With Eclipse Collections there are a few different ways to initialize a
Set
containing the characters 'a' and 'b' in one statement. Eclipse Collections has containers for both object and primitive types, so I illustrated how you could use aSet<String>
orCharSet
in addition to mutable, immutable, synchronized and unmodifiable versions of both.Note: I am a committer for Eclipse Collections.
随着 java9 和 便利工厂方法这是可能的以更干净的方式:
With the release of java9 and the convenience factory methods this is possible in a cleaner way:
只是一个小注意事项,无论您最终采用哪种这里提到的好方法,如果这是通常未经修改的默认设置(例如您正在创建的库中的默认设置),那么遵循此模式是一个好主意:
好处取决于您为该类创建的实例数量以及默认值更改的可能性。
如果您决定遵循此模式,那么您还可以选择最具可读性的集初始化方法。
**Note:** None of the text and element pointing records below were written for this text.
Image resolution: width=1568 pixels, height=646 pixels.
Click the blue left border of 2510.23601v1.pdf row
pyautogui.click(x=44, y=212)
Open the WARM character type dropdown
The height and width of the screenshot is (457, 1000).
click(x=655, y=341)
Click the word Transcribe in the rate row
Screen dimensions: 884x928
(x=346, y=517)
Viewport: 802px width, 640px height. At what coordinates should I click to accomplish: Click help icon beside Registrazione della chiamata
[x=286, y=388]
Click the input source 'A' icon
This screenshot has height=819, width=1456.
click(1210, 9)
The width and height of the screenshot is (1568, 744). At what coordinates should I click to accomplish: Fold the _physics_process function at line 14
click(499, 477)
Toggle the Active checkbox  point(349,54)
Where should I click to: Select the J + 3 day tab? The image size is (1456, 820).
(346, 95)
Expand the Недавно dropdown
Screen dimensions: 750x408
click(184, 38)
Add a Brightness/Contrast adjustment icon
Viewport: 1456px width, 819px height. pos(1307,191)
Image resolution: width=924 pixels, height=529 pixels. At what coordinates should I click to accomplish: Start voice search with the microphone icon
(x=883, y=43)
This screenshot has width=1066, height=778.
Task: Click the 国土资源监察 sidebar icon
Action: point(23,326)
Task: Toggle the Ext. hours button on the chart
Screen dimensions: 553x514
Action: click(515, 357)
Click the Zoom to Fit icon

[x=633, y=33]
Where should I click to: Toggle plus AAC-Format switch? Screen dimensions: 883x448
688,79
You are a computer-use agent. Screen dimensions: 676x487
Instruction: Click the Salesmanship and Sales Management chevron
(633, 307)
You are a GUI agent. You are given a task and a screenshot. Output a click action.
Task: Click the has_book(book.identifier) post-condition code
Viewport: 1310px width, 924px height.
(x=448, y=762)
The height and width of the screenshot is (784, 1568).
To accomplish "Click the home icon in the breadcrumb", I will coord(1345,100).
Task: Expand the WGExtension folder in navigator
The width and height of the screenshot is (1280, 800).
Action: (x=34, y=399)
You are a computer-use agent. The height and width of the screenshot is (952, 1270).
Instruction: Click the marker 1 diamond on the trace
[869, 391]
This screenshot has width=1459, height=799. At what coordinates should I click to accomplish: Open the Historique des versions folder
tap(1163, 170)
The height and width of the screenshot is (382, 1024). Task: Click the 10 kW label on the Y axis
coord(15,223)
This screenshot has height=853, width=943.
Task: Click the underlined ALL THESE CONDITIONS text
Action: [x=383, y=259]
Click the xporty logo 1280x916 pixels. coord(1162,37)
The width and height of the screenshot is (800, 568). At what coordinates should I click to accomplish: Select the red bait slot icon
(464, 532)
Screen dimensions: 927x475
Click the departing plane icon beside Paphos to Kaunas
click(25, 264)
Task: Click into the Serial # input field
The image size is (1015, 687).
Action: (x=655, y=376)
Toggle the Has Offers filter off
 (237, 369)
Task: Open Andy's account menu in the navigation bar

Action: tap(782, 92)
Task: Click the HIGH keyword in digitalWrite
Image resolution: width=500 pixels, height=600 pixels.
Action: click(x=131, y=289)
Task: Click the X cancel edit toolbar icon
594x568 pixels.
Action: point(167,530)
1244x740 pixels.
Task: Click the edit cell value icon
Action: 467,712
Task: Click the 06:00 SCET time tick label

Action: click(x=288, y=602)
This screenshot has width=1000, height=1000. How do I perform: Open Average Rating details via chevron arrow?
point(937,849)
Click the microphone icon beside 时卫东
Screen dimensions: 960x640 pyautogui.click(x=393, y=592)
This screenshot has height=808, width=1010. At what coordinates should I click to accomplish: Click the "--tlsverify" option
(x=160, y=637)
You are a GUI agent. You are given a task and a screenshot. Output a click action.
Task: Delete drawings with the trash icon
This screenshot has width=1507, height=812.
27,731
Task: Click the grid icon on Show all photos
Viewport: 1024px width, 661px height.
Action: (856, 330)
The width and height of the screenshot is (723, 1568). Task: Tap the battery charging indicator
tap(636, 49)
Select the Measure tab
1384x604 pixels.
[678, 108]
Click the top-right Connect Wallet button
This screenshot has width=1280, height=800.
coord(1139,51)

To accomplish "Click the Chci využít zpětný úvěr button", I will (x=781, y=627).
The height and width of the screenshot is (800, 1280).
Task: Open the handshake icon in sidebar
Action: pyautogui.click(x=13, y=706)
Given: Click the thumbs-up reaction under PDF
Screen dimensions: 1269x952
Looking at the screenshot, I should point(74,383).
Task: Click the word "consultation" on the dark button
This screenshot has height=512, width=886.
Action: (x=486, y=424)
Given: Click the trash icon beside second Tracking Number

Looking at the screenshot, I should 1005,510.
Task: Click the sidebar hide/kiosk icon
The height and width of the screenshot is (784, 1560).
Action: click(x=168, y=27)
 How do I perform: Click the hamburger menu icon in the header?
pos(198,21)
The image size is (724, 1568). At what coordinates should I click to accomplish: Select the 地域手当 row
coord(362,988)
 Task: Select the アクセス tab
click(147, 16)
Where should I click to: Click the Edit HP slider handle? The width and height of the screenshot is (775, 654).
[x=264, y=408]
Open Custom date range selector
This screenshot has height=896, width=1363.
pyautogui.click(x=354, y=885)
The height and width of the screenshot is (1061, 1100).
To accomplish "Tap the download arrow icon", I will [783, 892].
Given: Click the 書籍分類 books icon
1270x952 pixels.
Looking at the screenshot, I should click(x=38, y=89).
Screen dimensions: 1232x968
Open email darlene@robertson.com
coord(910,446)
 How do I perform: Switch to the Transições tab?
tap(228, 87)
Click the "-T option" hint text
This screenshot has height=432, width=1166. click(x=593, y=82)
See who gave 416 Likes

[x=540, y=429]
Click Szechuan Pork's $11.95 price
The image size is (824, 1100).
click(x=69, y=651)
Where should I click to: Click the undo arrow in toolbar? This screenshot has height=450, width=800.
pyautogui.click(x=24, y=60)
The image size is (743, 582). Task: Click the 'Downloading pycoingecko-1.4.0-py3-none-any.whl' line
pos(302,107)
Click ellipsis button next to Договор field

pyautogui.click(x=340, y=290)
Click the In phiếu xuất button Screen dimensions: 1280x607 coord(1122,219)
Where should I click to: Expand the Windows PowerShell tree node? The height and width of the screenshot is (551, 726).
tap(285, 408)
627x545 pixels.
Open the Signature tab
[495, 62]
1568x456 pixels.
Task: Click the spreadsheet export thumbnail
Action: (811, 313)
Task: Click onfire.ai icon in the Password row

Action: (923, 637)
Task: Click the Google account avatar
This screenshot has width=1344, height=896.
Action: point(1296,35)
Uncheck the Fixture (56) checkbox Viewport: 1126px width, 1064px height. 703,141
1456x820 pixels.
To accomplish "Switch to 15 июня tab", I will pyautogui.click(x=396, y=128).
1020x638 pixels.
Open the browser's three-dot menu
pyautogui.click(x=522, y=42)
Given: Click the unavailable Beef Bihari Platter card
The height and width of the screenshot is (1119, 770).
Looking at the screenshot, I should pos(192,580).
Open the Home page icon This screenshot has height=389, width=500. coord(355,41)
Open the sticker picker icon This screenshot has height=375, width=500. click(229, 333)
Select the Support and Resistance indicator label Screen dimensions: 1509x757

由于不同方法之间效率的微小差异可能并不重要,因为您只需初始化该集合一次。
Just a small note, regardless of which of the fine approaches mentioned here you end up with, if this is a default that usually goes unmodified (like a default setting in a library you are creating), it is a good idea to follow this pattern:
The benefit depends on the number of instances you create of that class and how likely it's that defaults will be changed.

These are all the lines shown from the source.